Girls nearby soon inform me he is Hank Green, who along with his brother, John, founded VidCon five years ago. The screaming teenagers, who are here to attend the "world's premier gathering of people who make online video," recognize Green from vlogs the brothers post to their shared YouTube channel. And their success extends offline. Recently John's best-selling novel, The Fault In Our Stars, was turned into a movie that beat Tom Cruise's sci-fi thriller, Edge of Tomorrow, on opening weekend at the box office.

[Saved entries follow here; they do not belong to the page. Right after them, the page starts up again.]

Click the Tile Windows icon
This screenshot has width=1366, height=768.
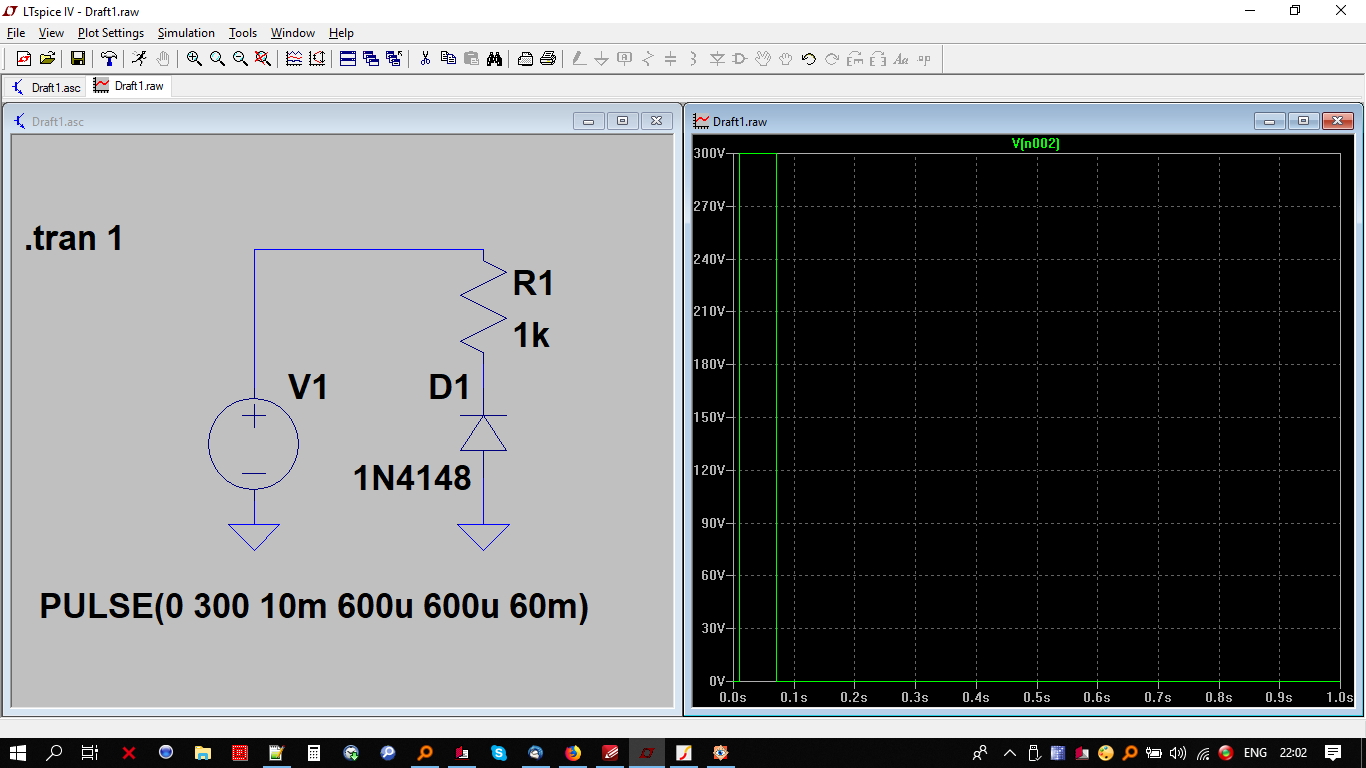click(348, 59)
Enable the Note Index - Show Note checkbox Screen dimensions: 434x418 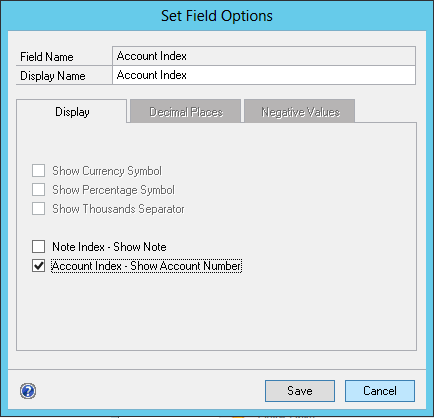tap(38, 247)
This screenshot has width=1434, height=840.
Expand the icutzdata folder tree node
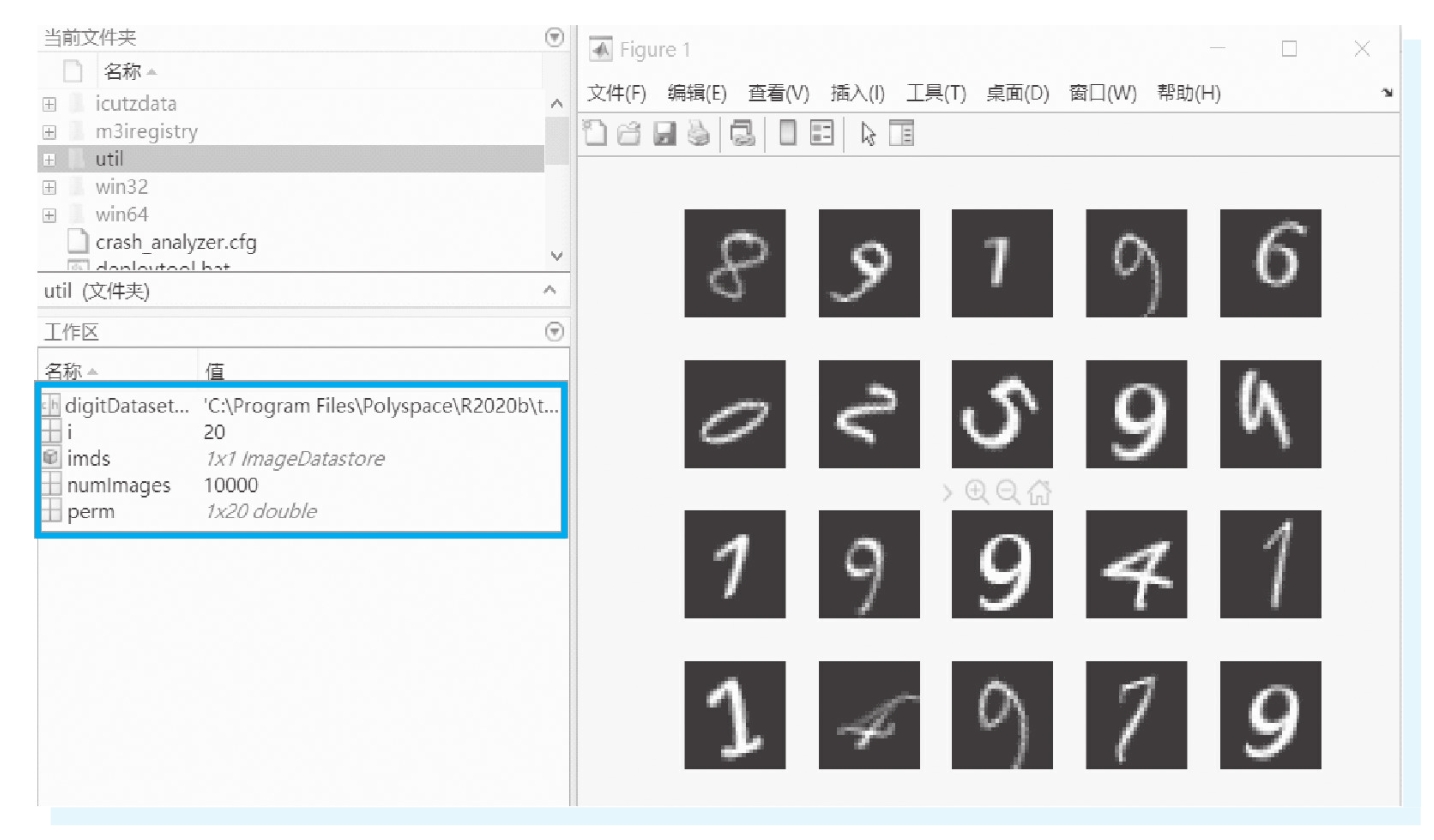point(49,103)
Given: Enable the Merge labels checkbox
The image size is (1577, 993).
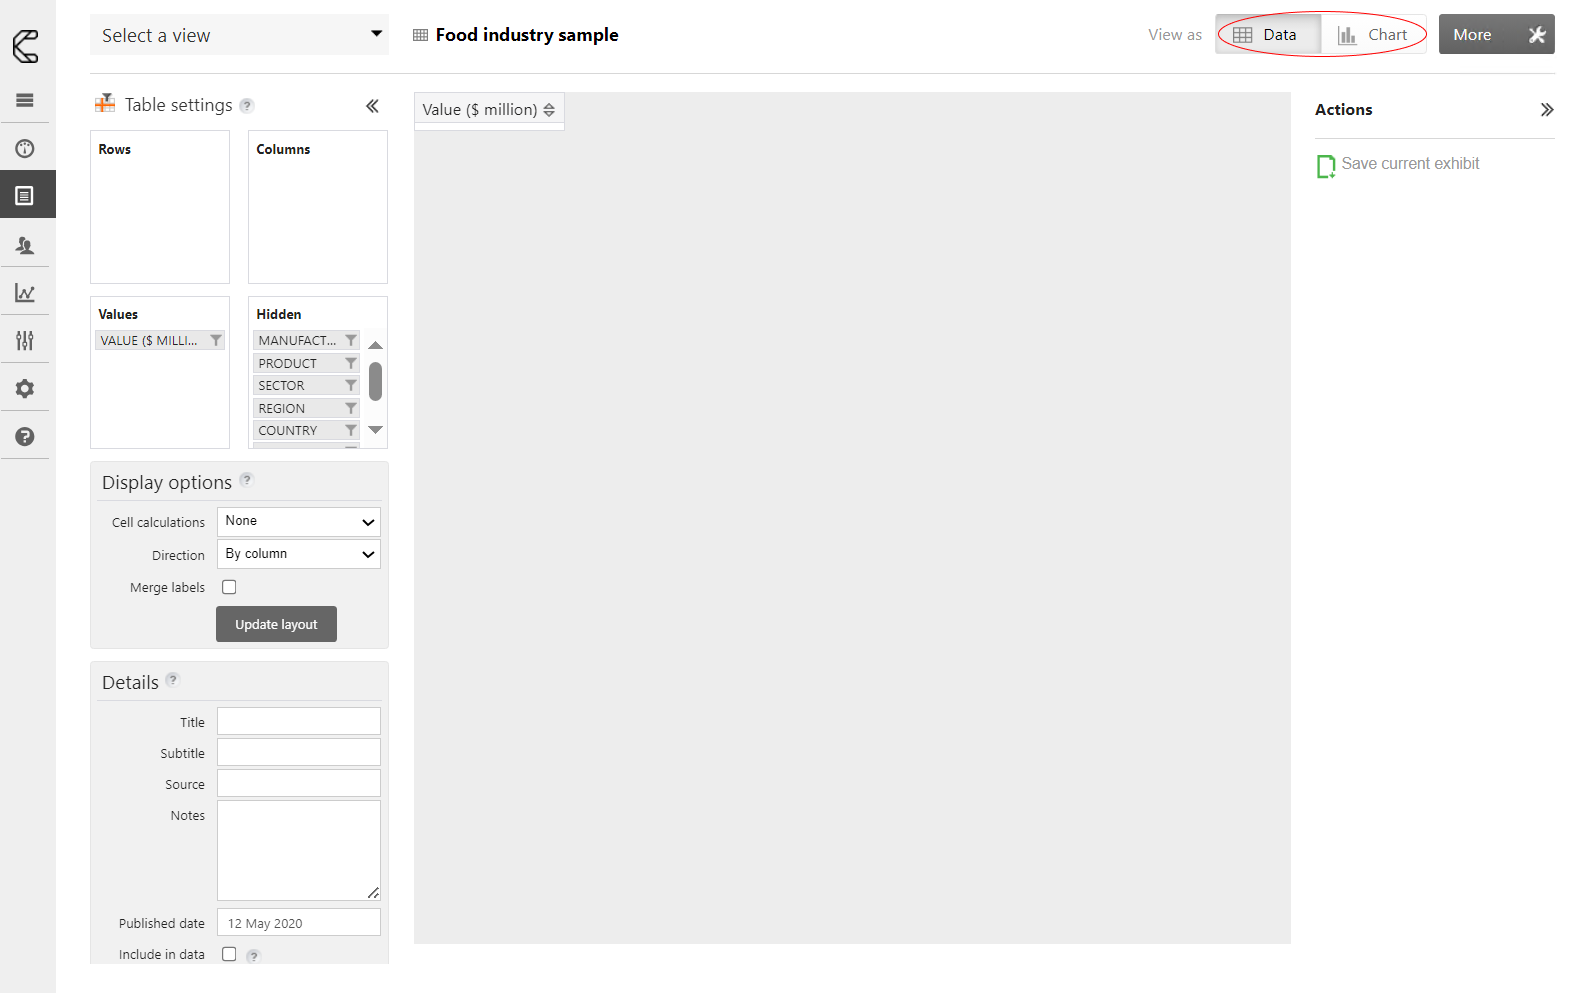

The rise of YouTube as a distribution channel is creating a new genre of fame that looks less like Tom Cruise than it does John and Hank Green–a shift that baffles just about everybody older than 18, including Hank Green. "I want to tell you a secret," he will explain later during a keynote speech. "I don't know what I'm doing. I have no idea. I don't think that any of us know what we're doing. There is a wave, and it's made of technological things and sociological things, and it's individual people making individual decisions about how they're going to spend their individual time. And we are riding it. And that's impressive. But it is not as impressive as understanding the wave."

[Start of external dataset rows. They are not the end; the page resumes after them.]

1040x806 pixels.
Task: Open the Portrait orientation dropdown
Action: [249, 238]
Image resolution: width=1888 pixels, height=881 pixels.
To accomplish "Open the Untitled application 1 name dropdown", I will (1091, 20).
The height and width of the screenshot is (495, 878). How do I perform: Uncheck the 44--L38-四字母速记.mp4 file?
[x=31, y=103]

Executives from entertainment companies, talent agencies, video startups, and, yes, YouTube itself, have come to VidCon with hopes of gaining that understanding. They have been let into the conference center early, and though none of them is old, per se, their accoutrements betray their age. Laptops, briefcases, coffee, and an occasional suit jacket separate them from the line outside far more than the wall of glass doors.

These "industry" badge-holders will spend the next several days on the third floor of the convention center–attending panels with titles like "Working With the Next Generation Of Talent" and listening to keynotes by industry leaders like DreamWorks Animation CEO Jeffrey Katzenberg–in an effort to decipher what is happening on the first floor. Most of them cannot reasonably blend in to a crowd of teenage girls. But I can. As the security guards visibly brace themselves for the doors to open, I tug on the straps of my baby blue backpack, adjust my ponytail, and prepare to enter the crazed world of YouTube fandom on the level where it lives.


A sea of girls is hoisting cell phones into the air. It's impossible to tell whether it's a line or whether there's something extremely interesting toward the center of the mob. A scream erupts from a far corner. "What's happening?" I ask a tall blonde girl next to me. "I don't know. Someone came out," she says.

I wander over to the next group and poke my head into their circle for clarification. "Hey, is this a line?" I ask. It is a line–a line to get into other lines that will lead to specific YouTubers' autograph signing booths once they open (the word is "YouTubers," by the way, not "YouTube celebrities" or "YouTube stars").

"Who are you here to see?" one girl asks. Nobody in particular, I tell her, you? "The British YouTubers."

Who? There are enough successful YouTubers that it would be impossible to know every star, and one person's hero can be, to another teenager, a total unknown. "You know, Jim Chapman, Alfie Deyes, Joe Sugg, Caspar Lee, Marcus Butler," the girl says. I don't know, and my blank expression is met with exasperated disbelief. It's time to move on.

As I bump around the crowd trying to figure out where the line starts, I learn that "Who are you here to see?" is the question at this conference in the way that "Where do you work?" might be the question at a professional networking event.

Some kids are here to see beauty vloggers like Michelle Phan (6.7 million subscribers), who posts tutorials about makeup and life advice on her channel. Another, typically older, crowd prefers the Jon Stewart-esque commentary of Philip DeFranco (3.3 million subscribers) and the news-based comedy channel he created called SourceFed (1.4 million subscribers). Others enjoy following daily updates from a family of six that goes by the name "Shaytards" (2.4 million subscribers). The Fine Brothers (9.3 million subscribers), who mostly direct rather than star in videos on their channel, attract an audience that is half comprised of people older than 25, though you'd never guess it here. Other corners of YouTube, like the extremely popular video game YouTubers, aren't even represented at VidCon, where teenage girls running after cute boy YouTubers are the most visible force.